Can you transcribe the listing below verbatim, starting at the line with "Switch to daily" and continuing through its final line, with both of those lines included?

[Extracted entries]:
——————

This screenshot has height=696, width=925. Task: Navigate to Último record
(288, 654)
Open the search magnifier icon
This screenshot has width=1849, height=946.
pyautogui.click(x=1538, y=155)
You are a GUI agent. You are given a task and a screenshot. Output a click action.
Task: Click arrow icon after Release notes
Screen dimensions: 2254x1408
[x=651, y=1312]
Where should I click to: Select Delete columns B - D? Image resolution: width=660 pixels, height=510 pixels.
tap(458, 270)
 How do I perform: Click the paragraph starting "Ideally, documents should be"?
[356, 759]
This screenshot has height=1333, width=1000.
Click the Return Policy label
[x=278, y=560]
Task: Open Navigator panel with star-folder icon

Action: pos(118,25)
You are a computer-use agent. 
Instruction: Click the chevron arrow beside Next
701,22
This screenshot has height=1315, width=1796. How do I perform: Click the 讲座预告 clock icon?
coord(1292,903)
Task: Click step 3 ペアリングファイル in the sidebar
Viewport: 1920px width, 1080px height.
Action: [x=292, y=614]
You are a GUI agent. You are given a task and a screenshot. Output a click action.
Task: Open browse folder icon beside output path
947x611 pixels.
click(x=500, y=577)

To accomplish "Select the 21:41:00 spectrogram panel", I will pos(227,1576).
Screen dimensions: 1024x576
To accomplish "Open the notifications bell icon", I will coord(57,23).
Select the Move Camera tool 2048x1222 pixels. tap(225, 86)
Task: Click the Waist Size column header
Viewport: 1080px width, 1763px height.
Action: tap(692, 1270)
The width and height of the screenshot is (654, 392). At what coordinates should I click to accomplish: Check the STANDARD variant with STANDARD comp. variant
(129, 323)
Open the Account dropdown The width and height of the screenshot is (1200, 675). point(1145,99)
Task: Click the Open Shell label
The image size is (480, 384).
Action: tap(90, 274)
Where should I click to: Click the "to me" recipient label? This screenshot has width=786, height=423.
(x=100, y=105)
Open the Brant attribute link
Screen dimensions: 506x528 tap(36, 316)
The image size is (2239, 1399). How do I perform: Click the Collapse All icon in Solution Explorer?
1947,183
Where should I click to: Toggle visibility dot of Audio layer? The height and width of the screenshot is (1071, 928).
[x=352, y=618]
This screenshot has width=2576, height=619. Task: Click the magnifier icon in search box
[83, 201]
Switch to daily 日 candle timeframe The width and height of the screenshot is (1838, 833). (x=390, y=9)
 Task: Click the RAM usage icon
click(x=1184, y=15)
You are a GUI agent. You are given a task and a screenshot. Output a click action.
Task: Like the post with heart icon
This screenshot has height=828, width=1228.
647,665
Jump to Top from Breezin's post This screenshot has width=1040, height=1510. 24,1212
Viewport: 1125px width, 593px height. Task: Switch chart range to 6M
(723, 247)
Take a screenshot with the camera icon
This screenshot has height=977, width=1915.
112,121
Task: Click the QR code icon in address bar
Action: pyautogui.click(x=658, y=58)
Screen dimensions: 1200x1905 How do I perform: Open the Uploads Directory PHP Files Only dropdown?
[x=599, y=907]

——————

[Solution to this task]:
Switch to daily 日 candle timeframe The width and height of the screenshot is (1838, 833). (x=390, y=9)
 Task: Click the RAM usage icon
click(x=1184, y=15)
You are a GUI agent. You are given a task and a screenshot. Output a click action.
Task: Like the post with heart icon
This screenshot has height=828, width=1228.
647,665
Jump to Top from Breezin's post This screenshot has width=1040, height=1510. 24,1212
Viewport: 1125px width, 593px height. Task: Switch chart range to 6M
(723, 247)
Take a screenshot with the camera icon
This screenshot has height=977, width=1915.
112,121
Task: Click the QR code icon in address bar
Action: pyautogui.click(x=658, y=58)
Screen dimensions: 1200x1905 How do I perform: Open the Uploads Directory PHP Files Only dropdown?
[x=599, y=907]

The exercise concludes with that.